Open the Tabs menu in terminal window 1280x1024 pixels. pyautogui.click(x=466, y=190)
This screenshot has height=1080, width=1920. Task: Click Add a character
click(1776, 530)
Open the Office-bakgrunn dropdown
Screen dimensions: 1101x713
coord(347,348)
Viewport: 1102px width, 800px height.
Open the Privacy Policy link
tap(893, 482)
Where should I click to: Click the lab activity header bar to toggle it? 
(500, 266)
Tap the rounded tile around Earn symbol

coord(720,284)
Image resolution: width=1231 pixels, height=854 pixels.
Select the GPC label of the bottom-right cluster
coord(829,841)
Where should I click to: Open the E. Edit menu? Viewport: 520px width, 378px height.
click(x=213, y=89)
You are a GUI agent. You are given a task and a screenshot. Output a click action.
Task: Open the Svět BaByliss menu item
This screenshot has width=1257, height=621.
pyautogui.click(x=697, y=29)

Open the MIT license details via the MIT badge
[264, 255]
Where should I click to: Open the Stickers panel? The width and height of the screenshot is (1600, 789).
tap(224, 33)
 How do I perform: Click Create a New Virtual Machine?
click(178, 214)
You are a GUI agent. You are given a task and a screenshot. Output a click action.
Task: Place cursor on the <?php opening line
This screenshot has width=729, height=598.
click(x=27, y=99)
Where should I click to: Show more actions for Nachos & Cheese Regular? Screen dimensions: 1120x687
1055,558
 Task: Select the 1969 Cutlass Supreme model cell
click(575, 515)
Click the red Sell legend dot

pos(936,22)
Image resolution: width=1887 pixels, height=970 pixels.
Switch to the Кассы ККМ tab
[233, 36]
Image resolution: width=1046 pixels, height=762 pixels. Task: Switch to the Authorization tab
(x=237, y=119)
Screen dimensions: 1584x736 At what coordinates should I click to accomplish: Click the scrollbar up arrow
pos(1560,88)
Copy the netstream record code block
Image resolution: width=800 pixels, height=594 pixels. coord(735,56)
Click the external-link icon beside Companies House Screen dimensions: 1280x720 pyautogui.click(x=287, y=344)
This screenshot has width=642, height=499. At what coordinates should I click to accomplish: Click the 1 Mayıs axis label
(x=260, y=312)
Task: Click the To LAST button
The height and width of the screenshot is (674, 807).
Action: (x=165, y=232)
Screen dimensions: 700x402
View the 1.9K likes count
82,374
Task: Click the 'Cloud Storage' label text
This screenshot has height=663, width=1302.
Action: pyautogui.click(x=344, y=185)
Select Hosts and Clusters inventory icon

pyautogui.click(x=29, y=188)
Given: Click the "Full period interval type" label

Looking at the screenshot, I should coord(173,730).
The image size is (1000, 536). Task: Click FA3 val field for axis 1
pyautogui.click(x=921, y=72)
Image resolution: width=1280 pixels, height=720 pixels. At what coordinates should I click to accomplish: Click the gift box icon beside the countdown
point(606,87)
· · ·
With every line intact, reproduce the listing verbatim.

=== Expected answer ===
Open the Tabs menu in terminal window 1280x1024 pixels. pyautogui.click(x=466, y=190)
This screenshot has height=1080, width=1920. Task: Click Add a character
click(1776, 530)
Open the Office-bakgrunn dropdown
Screen dimensions: 1101x713
coord(347,348)
Viewport: 1102px width, 800px height.
Open the Privacy Policy link
tap(893, 482)
Where should I click to: Click the lab activity header bar to toggle it? 
(500, 266)
Tap the rounded tile around Earn symbol

coord(720,284)
Image resolution: width=1231 pixels, height=854 pixels.
Select the GPC label of the bottom-right cluster
coord(829,841)
Where should I click to: Open the E. Edit menu? Viewport: 520px width, 378px height.
click(x=213, y=89)
You are a GUI agent. You are given a task and a screenshot. Output a click action.
Task: Open the Svět BaByliss menu item
This screenshot has width=1257, height=621.
pyautogui.click(x=697, y=29)

Open the MIT license details via the MIT badge
[264, 255]
Where should I click to: Open the Stickers panel? The width and height of the screenshot is (1600, 789).
tap(224, 33)
 How do I perform: Click Create a New Virtual Machine?
click(178, 214)
You are a GUI agent. You are given a task and a screenshot. Output a click action.
Task: Place cursor on the <?php opening line
This screenshot has width=729, height=598.
click(x=27, y=99)
Where should I click to: Show more actions for Nachos & Cheese Regular? Screen dimensions: 1120x687
1055,558
 Task: Select the 1969 Cutlass Supreme model cell
click(575, 515)
Click the red Sell legend dot

pos(936,22)
Image resolution: width=1887 pixels, height=970 pixels.
Switch to the Кассы ККМ tab
[233, 36]
Image resolution: width=1046 pixels, height=762 pixels. Task: Switch to the Authorization tab
(x=237, y=119)
Screen dimensions: 1584x736 At what coordinates should I click to accomplish: Click the scrollbar up arrow
pos(1560,88)
Copy the netstream record code block
Image resolution: width=800 pixels, height=594 pixels. coord(735,56)
Click the external-link icon beside Companies House Screen dimensions: 1280x720 pyautogui.click(x=287, y=344)
This screenshot has width=642, height=499. At what coordinates should I click to accomplish: Click the 1 Mayıs axis label
(x=260, y=312)
Task: Click the To LAST button
The height and width of the screenshot is (674, 807).
Action: (x=165, y=232)
Screen dimensions: 700x402
View the 1.9K likes count
82,374
Task: Click the 'Cloud Storage' label text
This screenshot has height=663, width=1302.
Action: pyautogui.click(x=344, y=185)
Select Hosts and Clusters inventory icon

pyautogui.click(x=29, y=188)
Given: Click the "Full period interval type" label

Looking at the screenshot, I should coord(173,730).
The image size is (1000, 536). Task: Click FA3 val field for axis 1
pyautogui.click(x=921, y=72)
Image resolution: width=1280 pixels, height=720 pixels. At what coordinates should I click to accomplish: Click the gift box icon beside the countdown
point(606,87)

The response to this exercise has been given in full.